(SOURCE INFORMATION)
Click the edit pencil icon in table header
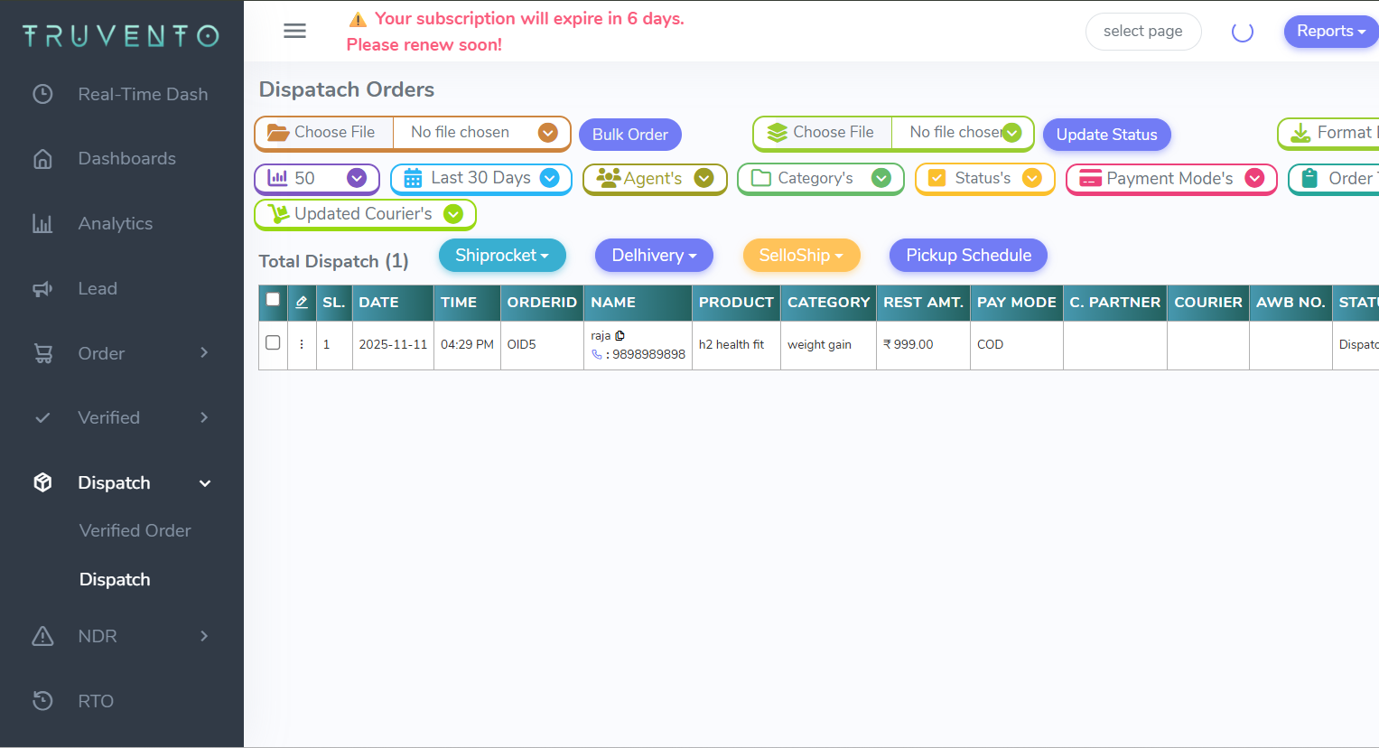The width and height of the screenshot is (1379, 748). (x=302, y=303)
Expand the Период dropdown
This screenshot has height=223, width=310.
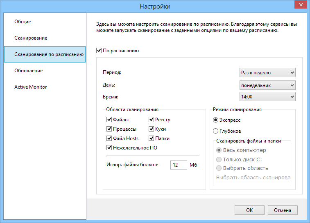pyautogui.click(x=267, y=73)
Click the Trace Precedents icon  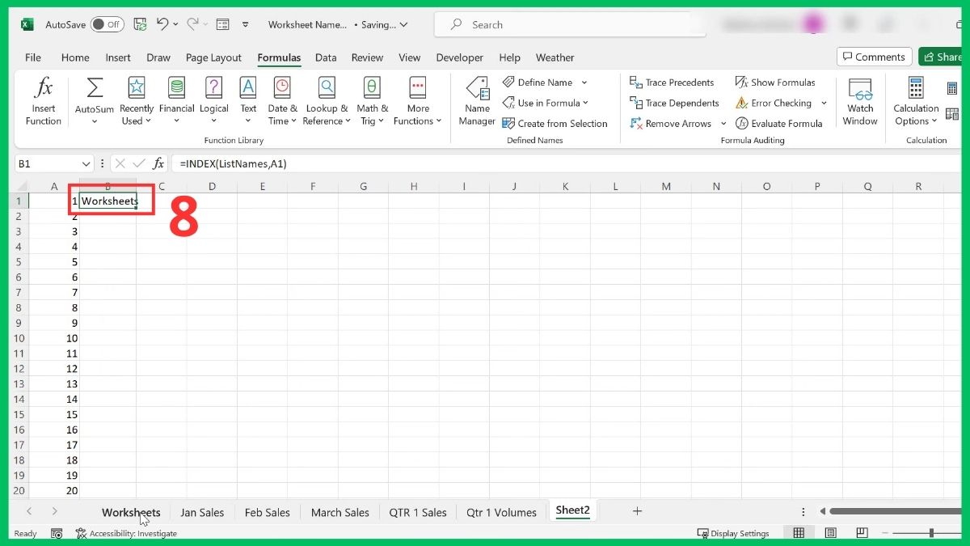[673, 82]
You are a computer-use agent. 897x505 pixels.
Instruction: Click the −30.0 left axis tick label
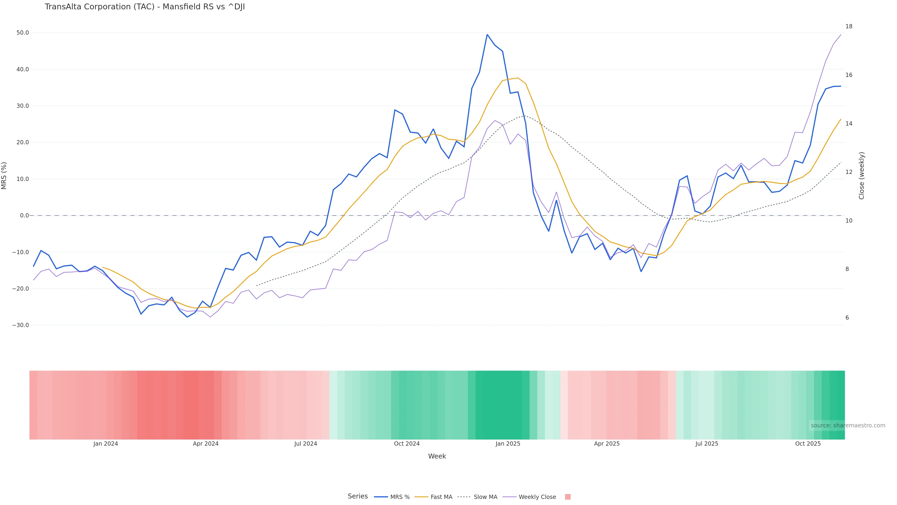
(End SOURCE INFORMATION)
**PROBLEM DESCRIPTION**
Leave the pictures out. Extract exactly the lines running from the one with "You are a computer-use agent. 897x505 pixels." through the last entry, both ends included.

**RESULT BELOW**
You are a computer-use agent. 897x505 pixels.
Instruction: Click the −30.0 left axis tick label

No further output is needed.